▶ **Records for this task**:
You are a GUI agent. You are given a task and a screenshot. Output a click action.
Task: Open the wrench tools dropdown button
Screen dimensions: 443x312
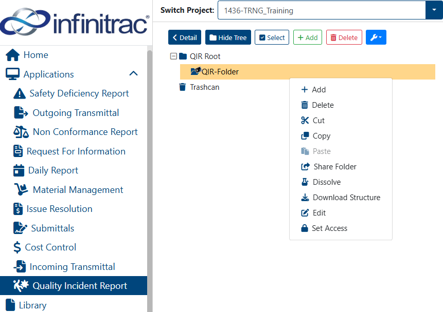[x=376, y=37]
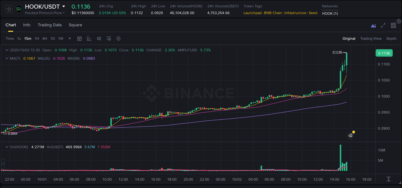Screen dimensions: 402x188
Task: Expand the chart to fullscreen
Action: (x=383, y=26)
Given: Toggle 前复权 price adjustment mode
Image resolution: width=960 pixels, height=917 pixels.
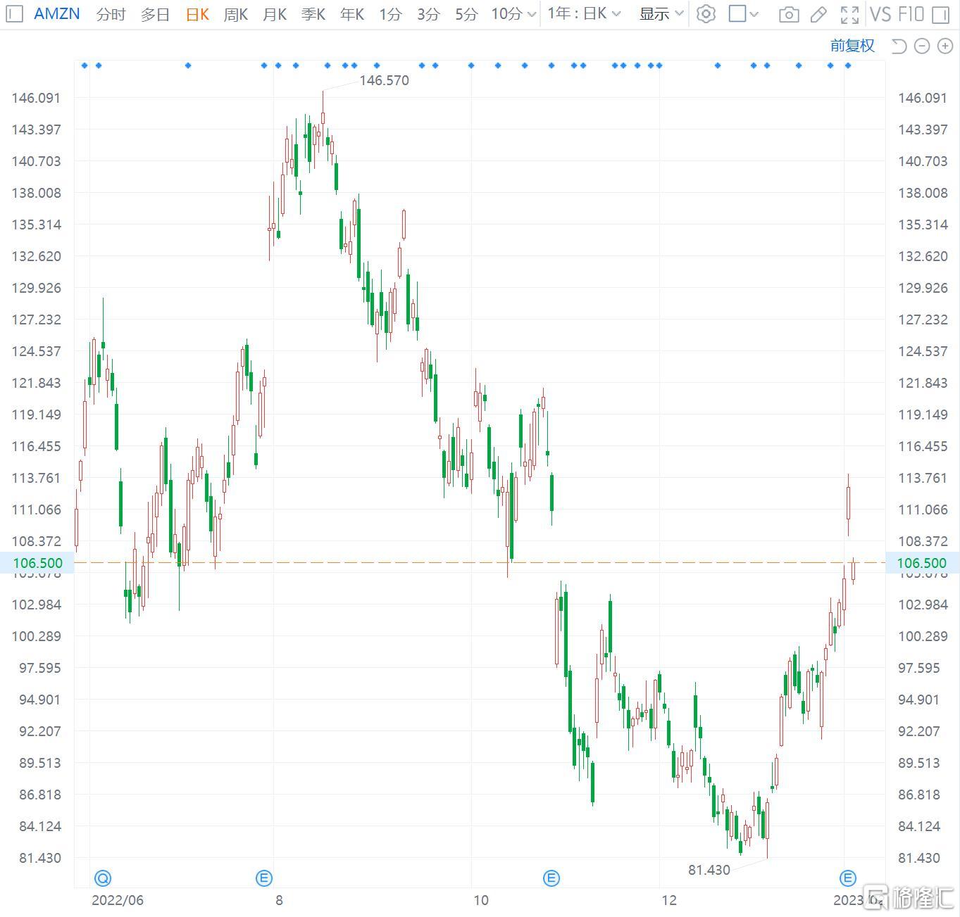Looking at the screenshot, I should click(x=852, y=46).
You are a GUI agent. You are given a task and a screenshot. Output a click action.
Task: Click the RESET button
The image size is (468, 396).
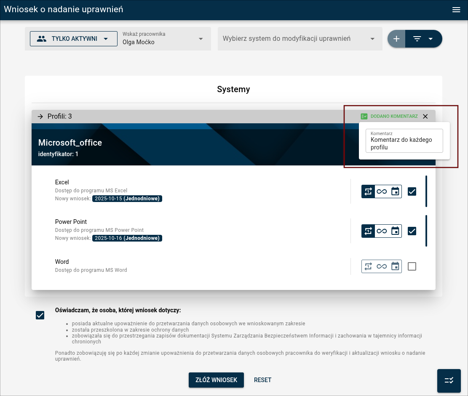click(x=262, y=380)
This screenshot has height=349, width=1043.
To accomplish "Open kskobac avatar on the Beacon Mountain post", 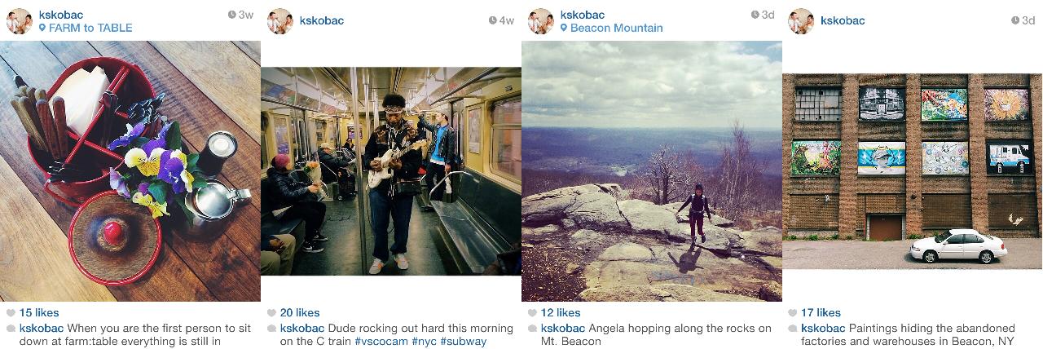I will [540, 21].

▶ **Task goal**:
After locating "Image resolution: width=960" and "This screenshot has height=349, width=1043." in the records above, return exactly the line holding each one and every line between them; leave out the pictures.

▶ **Written response**:
Image resolution: width=960 pixels, height=917 pixels.
Looking at the screenshot, I should click(x=852, y=46).
You are a GUI agent. You are given a task and a screenshot. Output a click action.
Task: Click the RESET button
The image size is (468, 396).
click(x=262, y=380)
This screenshot has height=349, width=1043.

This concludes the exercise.